- Born: 4 March 1970 (age 56) London
- Citizenship: UK
- Education: Cambridge University University of Pennsylvania
- Known for: Statistical parsing, Structured perceptron
- Scientific career
- Fields: Computational linguistics, Machine learning
- Workplaces: Columbia University
- Doctoral advisor: Mitch Marcus

= Michael Collins (computational linguist) =

Researcher in the field of computational linguistics (born 1970)

Michael J. Collins (born 4 March 1970) is a researcher in the field of computational linguistics. He is the Vikram S. Pandit Professor of Computer Science at Columbia University.

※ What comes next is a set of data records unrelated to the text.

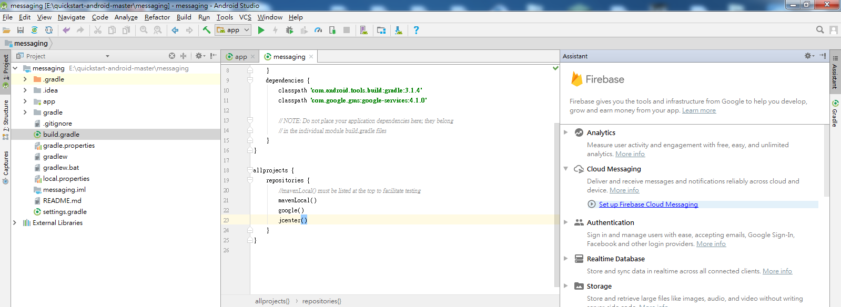This screenshot has width=841, height=307.
Task: Click Learn more Firebase link
Action: coord(699,110)
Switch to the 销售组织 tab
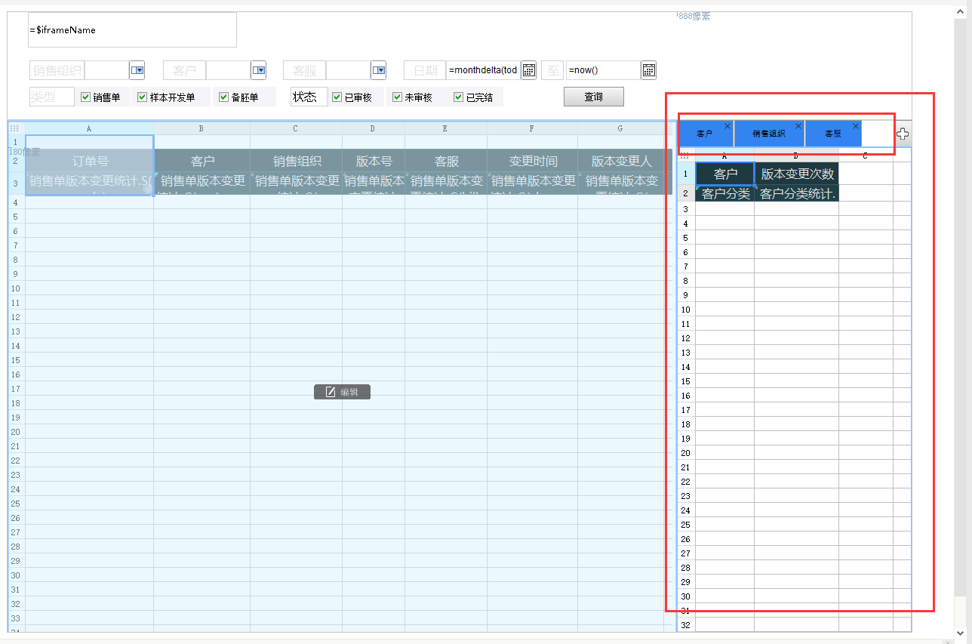The width and height of the screenshot is (972, 644). tap(768, 134)
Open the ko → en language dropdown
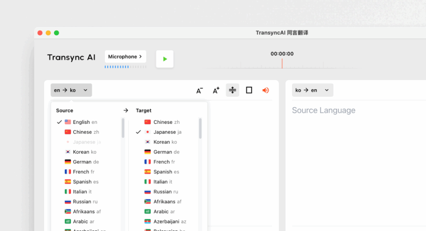Screen dimensions: 426x231 312,90
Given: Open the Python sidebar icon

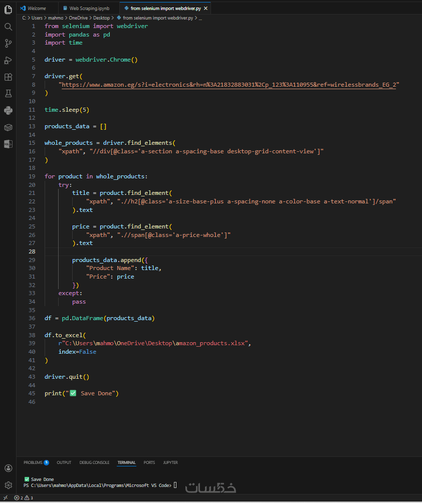Looking at the screenshot, I should pyautogui.click(x=8, y=111).
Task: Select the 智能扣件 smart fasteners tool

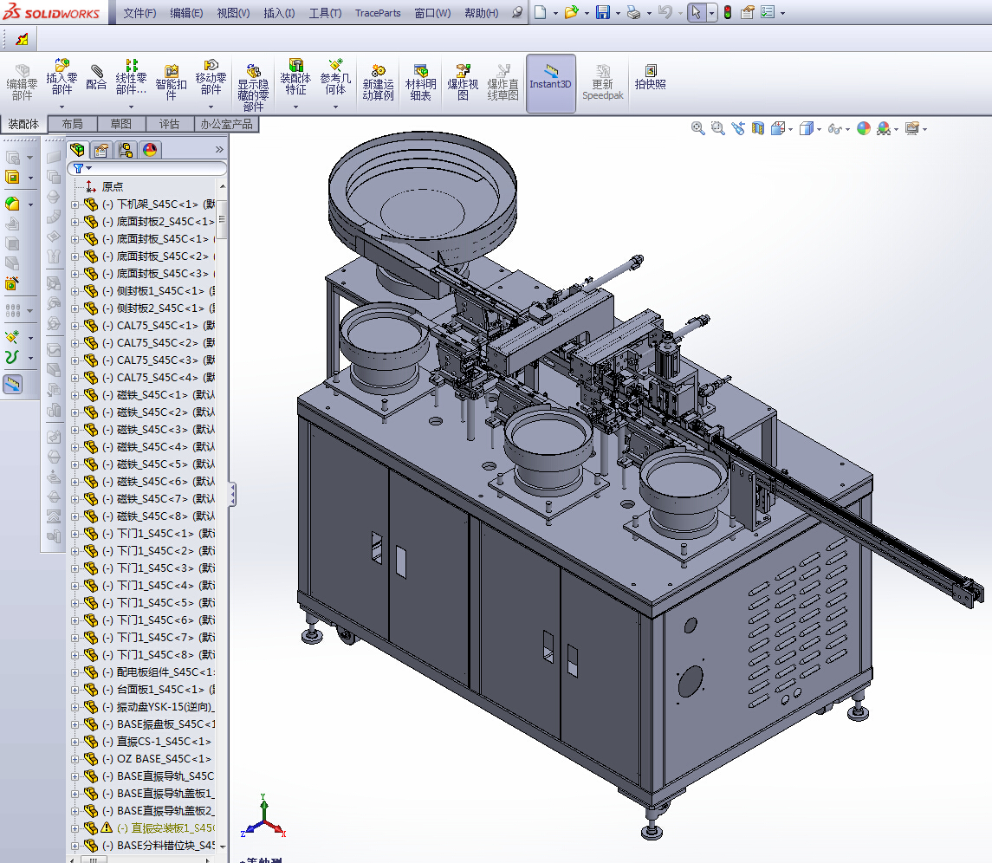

His research interests are in natural language processing as well as machine learning and he has made important contributions in statistical parsing and in statistical machine learning. In his studies Collins covers a wide range of topics such as parse re-ranking, tree kernels, semi-supervised learning, machine translation and exponentiated gradient algorithms with a general focus on discriminative models and structured prediction. One notable contribution is a state-of-the-art parser for the Penn Wall Street Journal corpus. As of 11 November 2015, his works have been cited 16,020 times, and he has an h-index of 47.

Collins worked as a researcher at AT&T Labs between January 1999 and November 2002, and later held the positions of assistant and associate professor at M.I.T. Since January 2011, he has been a professor at Columbia University. In 2011, he was named a fellow of the Association for Computational Linguistics.